ABOUT THIS EXERCISE
Search the data below for the string "agent". Extract every line that contains it.

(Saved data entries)
----------------

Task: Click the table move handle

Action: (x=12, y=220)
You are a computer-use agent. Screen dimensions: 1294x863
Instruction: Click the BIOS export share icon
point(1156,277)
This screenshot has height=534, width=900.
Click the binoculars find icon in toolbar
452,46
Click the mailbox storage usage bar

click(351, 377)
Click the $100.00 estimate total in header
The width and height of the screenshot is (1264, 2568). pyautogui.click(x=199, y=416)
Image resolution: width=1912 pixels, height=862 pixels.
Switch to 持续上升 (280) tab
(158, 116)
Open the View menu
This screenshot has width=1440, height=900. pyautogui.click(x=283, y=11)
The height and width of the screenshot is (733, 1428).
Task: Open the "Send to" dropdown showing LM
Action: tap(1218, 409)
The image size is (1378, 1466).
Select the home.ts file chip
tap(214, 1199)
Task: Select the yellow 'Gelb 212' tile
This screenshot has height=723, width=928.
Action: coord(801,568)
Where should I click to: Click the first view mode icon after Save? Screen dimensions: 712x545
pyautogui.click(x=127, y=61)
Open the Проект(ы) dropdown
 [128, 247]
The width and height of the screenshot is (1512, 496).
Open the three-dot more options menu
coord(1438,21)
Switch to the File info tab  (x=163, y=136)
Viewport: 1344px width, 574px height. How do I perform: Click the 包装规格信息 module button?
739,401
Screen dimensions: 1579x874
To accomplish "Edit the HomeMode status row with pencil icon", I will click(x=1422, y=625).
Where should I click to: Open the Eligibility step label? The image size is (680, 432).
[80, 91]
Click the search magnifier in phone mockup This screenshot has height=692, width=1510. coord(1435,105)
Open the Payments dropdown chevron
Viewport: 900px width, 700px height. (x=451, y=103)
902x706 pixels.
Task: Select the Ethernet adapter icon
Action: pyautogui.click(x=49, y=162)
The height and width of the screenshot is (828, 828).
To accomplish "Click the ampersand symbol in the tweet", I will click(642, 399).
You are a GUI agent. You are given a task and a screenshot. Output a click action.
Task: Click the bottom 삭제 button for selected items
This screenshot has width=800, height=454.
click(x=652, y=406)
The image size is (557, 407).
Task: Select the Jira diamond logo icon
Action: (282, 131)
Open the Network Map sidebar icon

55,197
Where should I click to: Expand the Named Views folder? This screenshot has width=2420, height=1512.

----------------

SOLUTION
You are a computer-use agent. Screen dimensions: 1294x863
You are a GUI agent. You are given a task and a screenshot. Output a click action.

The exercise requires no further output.